Decidí tomar el subte. Con esta atmósfera tan pesada no cuenta la diferencia. Caminé hasta Catedral para tomar la línea “D” rumbo a Palermo. Algo en mí, reclamaba pasear por los lagos tapados de algas, especialmente en el sector frente al viejo Museo Sívori.
Resultó duro el descenso, mi maldito cacharro empañado y el humo denso cubriendo todo el túnel hasta el andén, dificultaban la tarea. Parado en la columna estaba el negro Still tocando blues. Un delirante con sonda nasal pues no tenía para más, que tocaba y cantaba blues del Mississippi tosiendo por la picazón del caldo contaminante. Los ordinarios parlantes externos  transmitían un sonido metálico y chirriante, semejante a las viejas grabaciones cilíndricas del principio de los tiempos.
Al llegar el gusano metálico, la horda chocó como en las batallas medievales contra los que pugnaban por descender. El ruido de los cascos y los rebotes nos asemejaban a robots torpes girando sin sentido, dando topetazos una y otra vez.
Cuando al fin la lata de sardinas se acomodó, las manos cuidaban bolsillos y los hilófonos, el nuevo chiche tecnológico que reemplazó a los viejos celulares.
Era una versión ultra delgada de una fibra transmisora – receptora de datos, para hablar, ver videos, conectarse a la red, obtener geo localizaciones y fundamentalmente convertirse en un zombi. Las habilidades sociales sucumbieron ante la contaminación, el índice UV, los grupos que atacaban en modo piraña y los sicarios extranjeros que con demasiada frecuencia, eliminaban su objetivo y unos cuantos inocentes que se atravesaban en el medio de sus balas láser.
El hilófono remedaba al viejo hilo que unía vasitos de yogur, pero digital. Sólo que “el vasito de yogurt” era un gigantesco y legendario servidor ubicado a kilómetros de profundidad para conectar todos los hilos. Uno podía, agregando pequeños accesorios, escuchar música, realizar y recibir llamadas, enchufarse a tomas públicas para abonar el transporte o pagar sus cuentas, cobrar el magro salario o conectarlos a plastibooks, las flexibles computadoras personales con medidas similares a las de una antigua hoja A4. Por allí pasaba todo. 
Al salir a la superficie, mi cacharro se acordó de alguna vieja programación y me puso en los ojos el gráfico de Puente Pacífico justo cuando me disponía a cruzar la Avenida Santa Fe para tomar Godoy Cruz, pasar por las ruinas del Quartier Demaría y llegar hasta la Avenida del Libertador y al lago. Sólo un milagro me salvó de ser atropellado por un aerobondi atrasado con humanoide furioso tras los mandos virtuales.

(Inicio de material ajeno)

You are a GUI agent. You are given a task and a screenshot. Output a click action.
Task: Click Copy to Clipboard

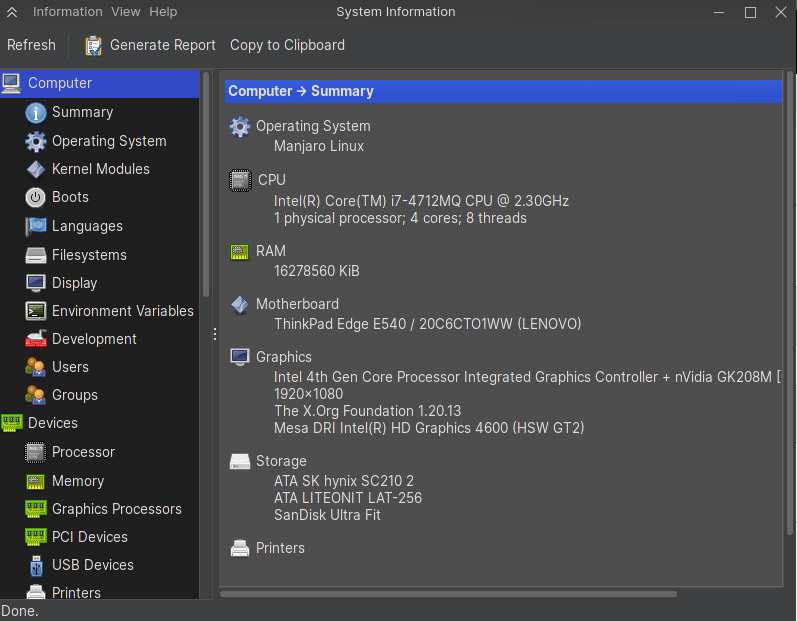click(x=287, y=45)
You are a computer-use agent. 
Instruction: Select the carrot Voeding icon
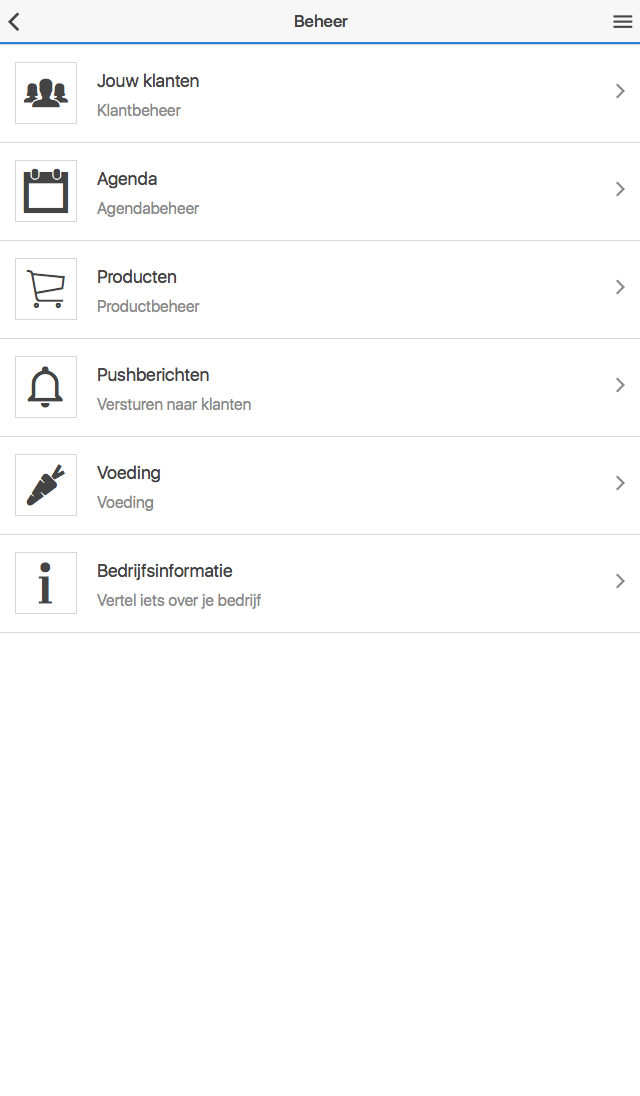pyautogui.click(x=46, y=484)
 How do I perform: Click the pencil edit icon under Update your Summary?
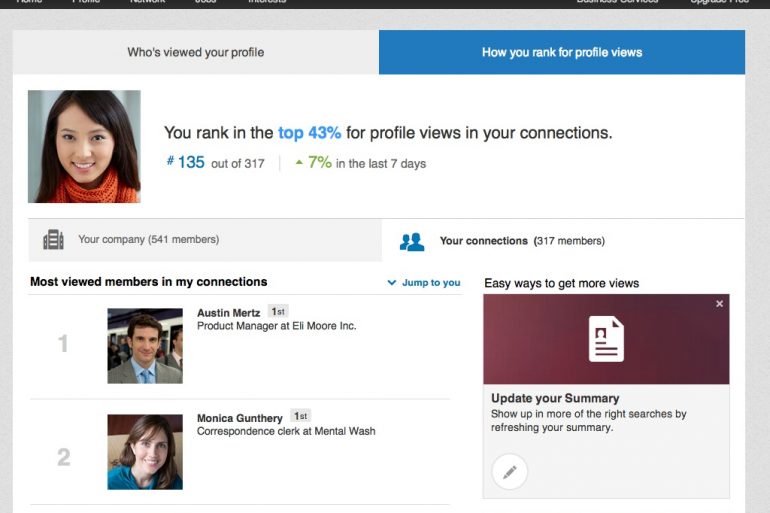pos(509,471)
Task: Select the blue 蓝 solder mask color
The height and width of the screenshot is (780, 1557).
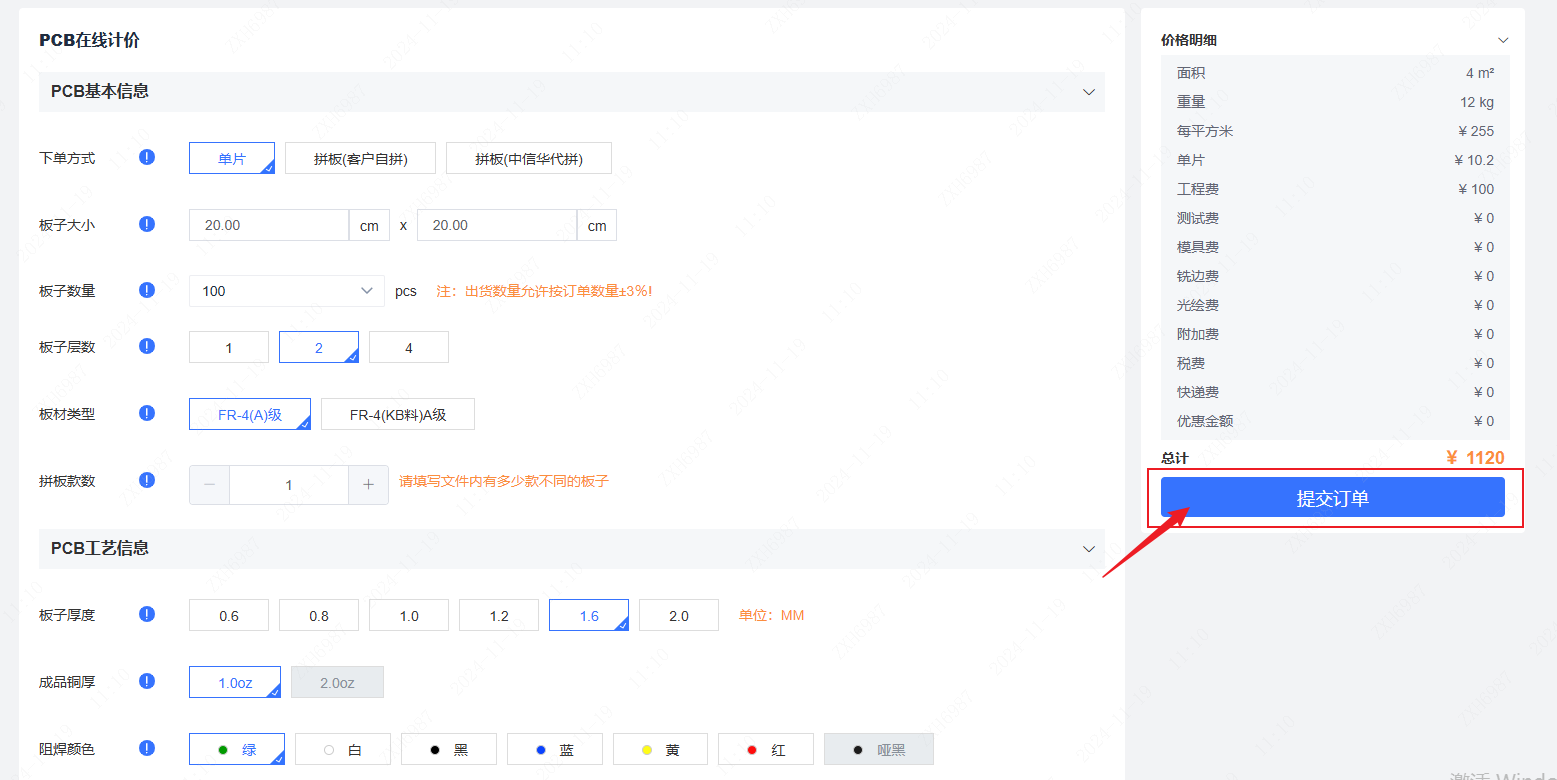Action: tap(554, 748)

Sé que es ridículo pero quería visitar a mi viejo amigo, el pato pequinés al que le faltaba toda la base de su pata. (Soy un bruto que desconoce cómo son realmente estos bichos y sus extremidades) para mí, siempre fue “patupalo”. El cascarrabias que venía a pedirme pan o lo que fuera junto a cientos de los suyos. En la actualidad no quedaban tantos. El agua contaminada y la gente hambrienta cazándolos, los colocaban al borde de la extinción.
Me senté en el borde del lago quitándome la escafandra. El aire denso me quemó la garganta. Era muy difícil respirar. Restos de animales flotaban entre la basura y las algas. Abrí mi bolsa de pan viejo. Lentamente lo despedacé esperando tener suerte esta vez. No siempre lo encontraba y en cada visita pensaba que lo habían liquidado.
Concentrado en mí amigo plumífero no me percaté de la presencia femenina. Era más o menos de mi edad, bien arreglada y muy bonita. No hay nada en el universo como una mujer en su bella madurez.
Tenía algo que me resultaba familiar entre sus manos. Cada tanto, rociaba el aire con un spray. Era un acondicionador y purificador ambiental para brindar unos minutos de aire puro.
Me acerqué lentamente para no asustarla. Ella ni se inmutó. Seguía observando lo que por fin veía con claridad. Era la tapa de un disco de vinilo. Una verdadera reliquia. El disco era de Crucis, un grupo de rock sinfónico argentino. El arte de esa tapa era de Juan Orestes Gatti  un grande de aquellos tiempos.
-La bandita que se junta a quemarse en el Sívori lo sacó de allí- me dijo. -Anoche hicieron una fogata con muchas de estas tapas, alcancé a ver la del flaco, la de Artaud, aquella de forma irregular, ¿la conoces?-
Sonreía mientras caían lágrimas por su mejilla
-Yo era fana del flaco – le respondí. – Seguro que las sacaron de algún depósito o quedaron olvidadas después de la toma y los linchamientos populares. Yo vine a la muestra de Gatti en el 2013 a verlas-
Ella se iluminó y me pasó la mano por el hombro apretándome fuerte, como buscando calor.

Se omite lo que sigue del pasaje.